© JUNGE FREIHEIT Verlag GmbH & Co.  www.jungefreiheit.de    23/01 01. Juni 2001

 
BLICK NACH OSTEN
Renaissance der Monarchen
Carl Gustaf Ströhm

Nach der Messe, die in der Basilika des Wallfahrtsortes Mariazell in der Steiermark von einem ungarischem Erzabt und einem kroatischen Bischof zelebriert wurde, erklang die Haydn-Melodie, welche die Deutschen als Deutschlandlied bezeichnen, die aber ursprünglich die österreichische Kaiserhymne ist: das "Gott erhalte". Otto von Habsburg, Sohn des letzten Kaisers, feierte mit seiner Gemahlin Regina, einer gebürtigen Prinzessin von Sachsen-Meiningen, die goldene Hochzeit.

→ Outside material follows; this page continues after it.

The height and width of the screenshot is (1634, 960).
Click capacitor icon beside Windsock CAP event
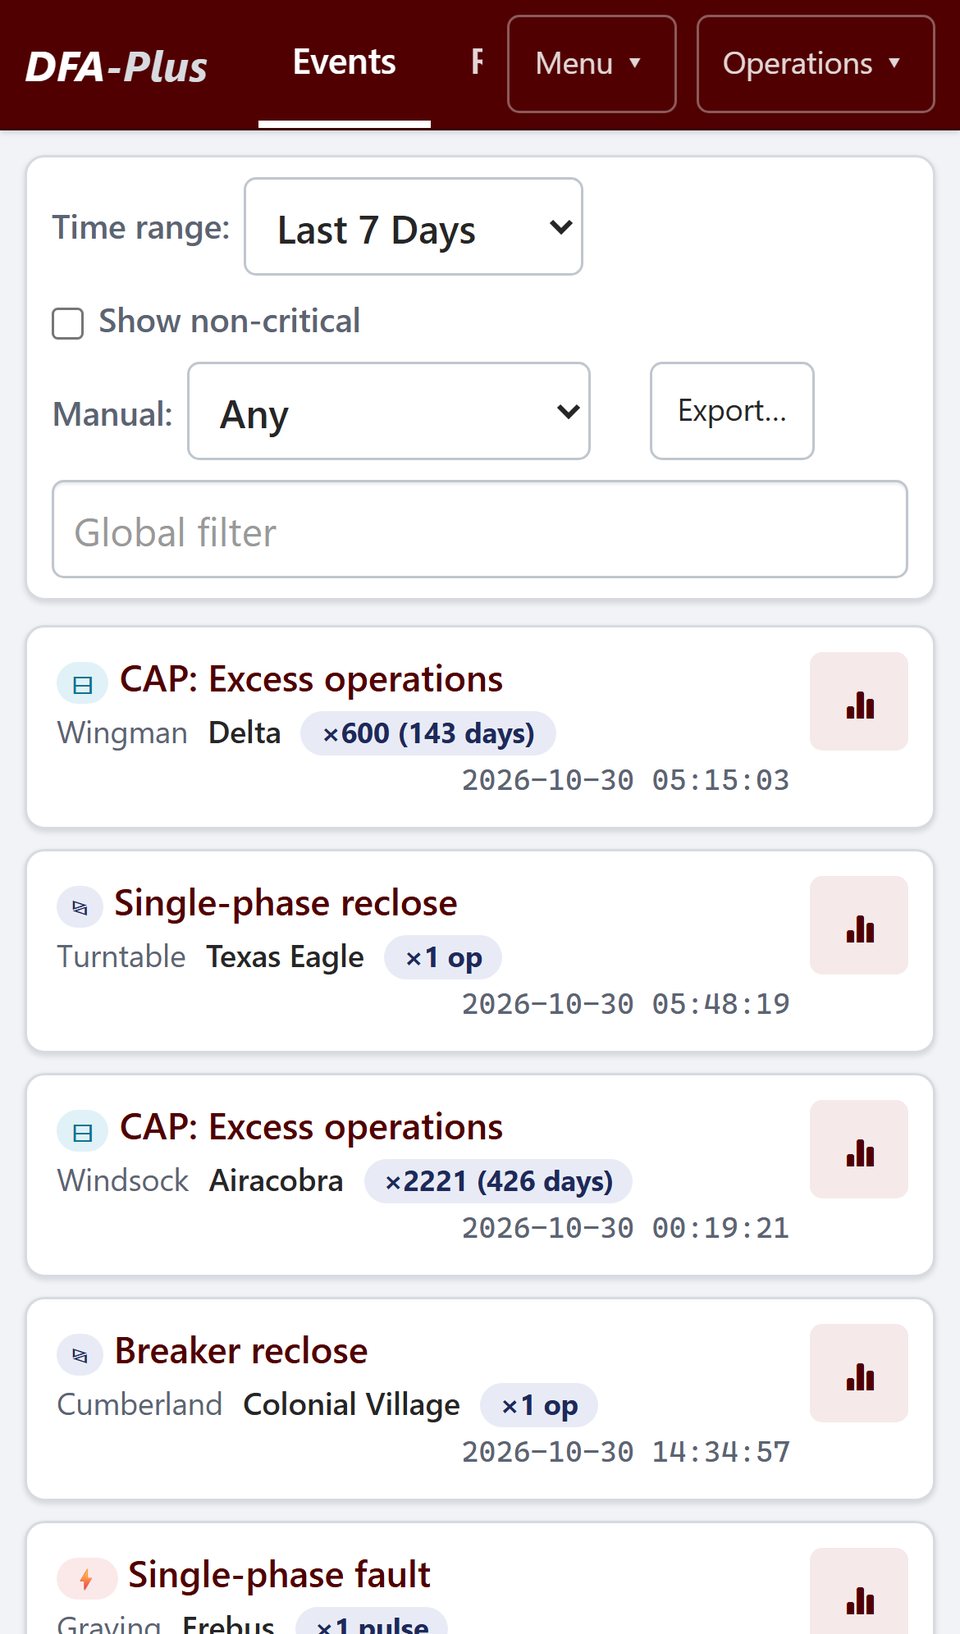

Die Kinder des Jubelpaares sprachen Fürbitten in fast allen Sprachen der k.u.k.-Monarchie: auf ungarisch, slowakisch, kroatisch, spanisch – und natürlich deutsch. Draußen waren Traditionsverbände der k.u.k.-Armee aufmarschiert – und die österreichische Vizekanzlerin Susanne Riess-Passer (FPÖ) adressierte in ihrer Grußbotschaft Otto von Habsburg als "Kaiserliche Hoheit". Tausende von Schaulustigen applaudierten dem Paar. Der Jubilar sprach in seinen Dankesworten von der Zukunft, der die Europäer mit Gottes Hilfe optimistisch entgegensehen könnten. Auf Erzherzog Otto trifft zu, was jemand einst von de Gaulle sagte: Er sei zwar in gewisser Weise ein Mann von vorgestern, aber zugleich in noch viel stärkerem Maße – ein Mann von übermorgen.

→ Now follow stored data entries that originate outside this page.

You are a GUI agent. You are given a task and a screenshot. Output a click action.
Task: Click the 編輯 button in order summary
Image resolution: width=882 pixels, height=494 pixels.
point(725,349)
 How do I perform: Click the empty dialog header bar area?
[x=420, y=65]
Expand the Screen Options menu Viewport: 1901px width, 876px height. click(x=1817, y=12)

Nicht nur in Mariazell zeigt sich dieser Tage, daß gekrönte oder "krönungsverdächtige" Häupter plötzlich wieder hoch im Kurs stehen – besonders in Mitteleuropa. In Bulgarien genießt der letzte bulgarische Zar Simeon II. heute wieder ungeahnte Popularität im Volk. Die Kommunisten hatten ihn am Ende des Zweiten Weltkrieges als Kind aus dem Lande gejagt – nachdem sie seinen Onkel, den Regenten, umgebracht hatten. Als Simeon, der inzwischen als Geschäftsmann in Spanien zu Vermögen gekommen ist, neulich während eines Bulgarien-Aufenthalts an einer Tankstelle stehenblieb, erkannten ihn einige bulgarische Halbstarke und quatschten ihn ungekümmert an: "Hej, König, Dich würden wir gerne wählen, denn du bist so reich, daß du es nicht notwendig hast, das Volk zu bestehlen". Am 17. Juni, dem Wahltag, hat seine Partei beste Chancen.

In diesen vielleicht ziemlich frechen Worten spiegelt sich die heutige Tragödie Bulgariens und anderer "Ostvölker": Nach 45 Jahren kommunistischer Unterdrückung und einem Jahrzehnt chaotischer Demokratie sowie einer oft brutal kapitalistischen Marktwirtschaft sind die Menschen tief enttäuscht – auch vom westlichen System, das sie übernehmen mußten und das ihnen nicht den ersehnten Wohlstand, sondern Armut, Korruption und Mißwirtschaft bescherte. Das Vertrauen in die demokratischen Politiker ging verloren – und da taucht plötzlich der einstige Monarch auf. Vielleicht wird er unparteiisch und gerecht sein, nicht in die eigene Tasche wirtschaften? Vielleicht wird er ein Herz für das einfache Volk haben?

Im benachbarten Rumänien hat die Regierung dem gleichfalls seinerzeit von der KP aus dem Lande gejagten König Michael aus dem Hause Hohenzollern-Sigmaringen den Bukarester Elisabeta-Palast überlassen. Präsident Ion Iliescu (ein Ex-Kommunist) lud den Ex-König sogar zum Abendessen ins Präsidentenpalais. Noch vor wenigen Jahren hatte Iliescu dem Monarchen, der in der Schweiz lebt, die Rückkehr verboten. Wenn Michael jetzt wieder hoch im Kurs steht, so hat das einen spezifischen Grund: In Bukarest fürchtet man, daß Moldawien (bis 1945 rumänisch) und die Ukraine wieder unter Moskauer Kontrolle fallen könnten. Dann stünden russische Truppen wieder am Grenzfluß Pruth. "So wie einst, vor dem 22. Juni 1941", warnte ein Rumäne.